WHAT TO PRODUCE
In the records below, find each line with the word "agent" and copy it.

Collected data entries
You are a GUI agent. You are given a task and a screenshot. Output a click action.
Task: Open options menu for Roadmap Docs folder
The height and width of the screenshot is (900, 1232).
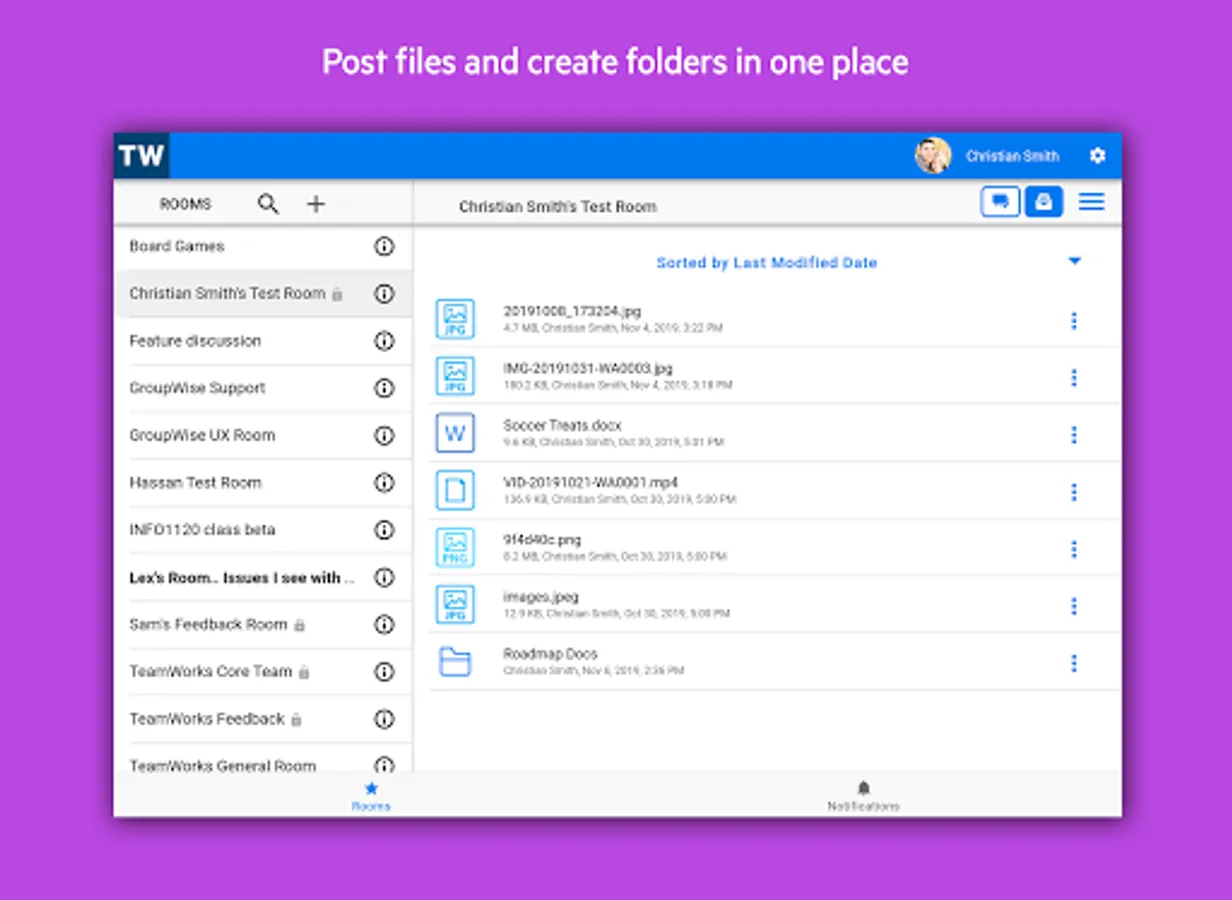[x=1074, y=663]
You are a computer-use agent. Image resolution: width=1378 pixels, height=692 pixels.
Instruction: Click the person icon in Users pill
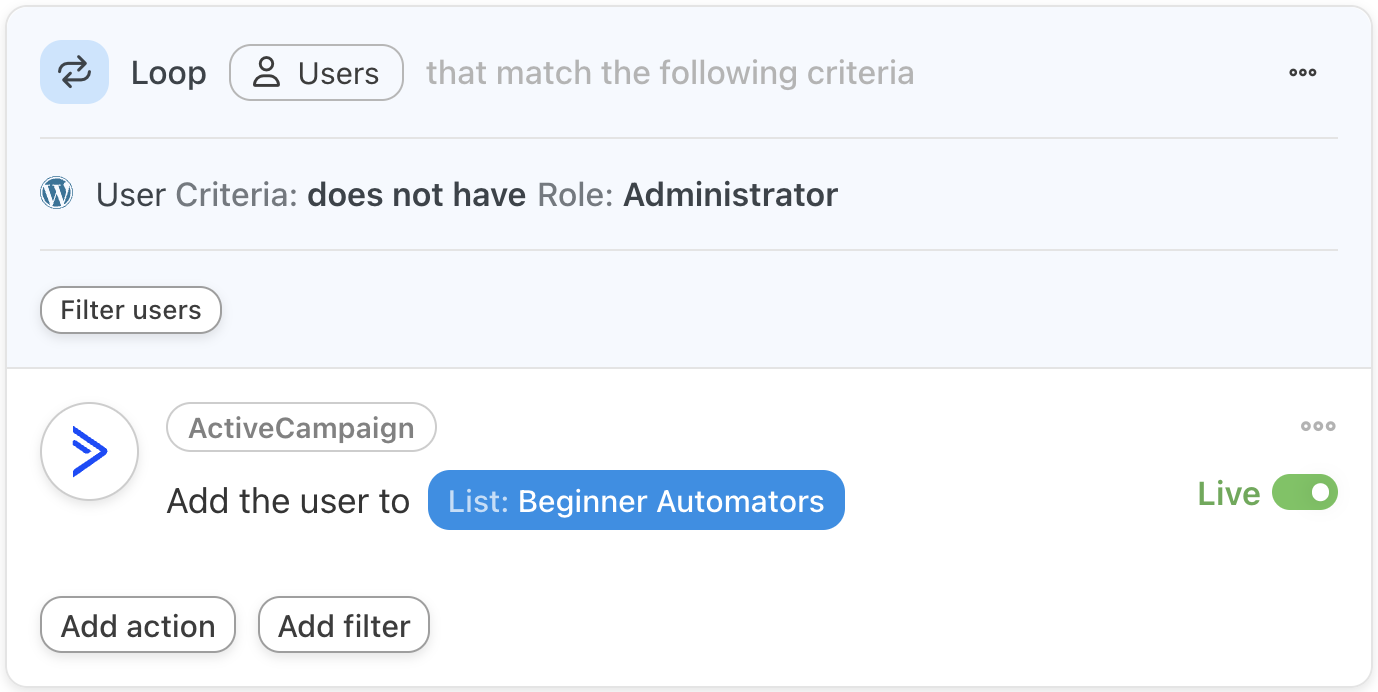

REPLY
You are a GUI agent. You are given a task and a screenshot. Output a click action.
You are a computer-use agent. Image resolution: width=1378 pixels, height=692 pixels.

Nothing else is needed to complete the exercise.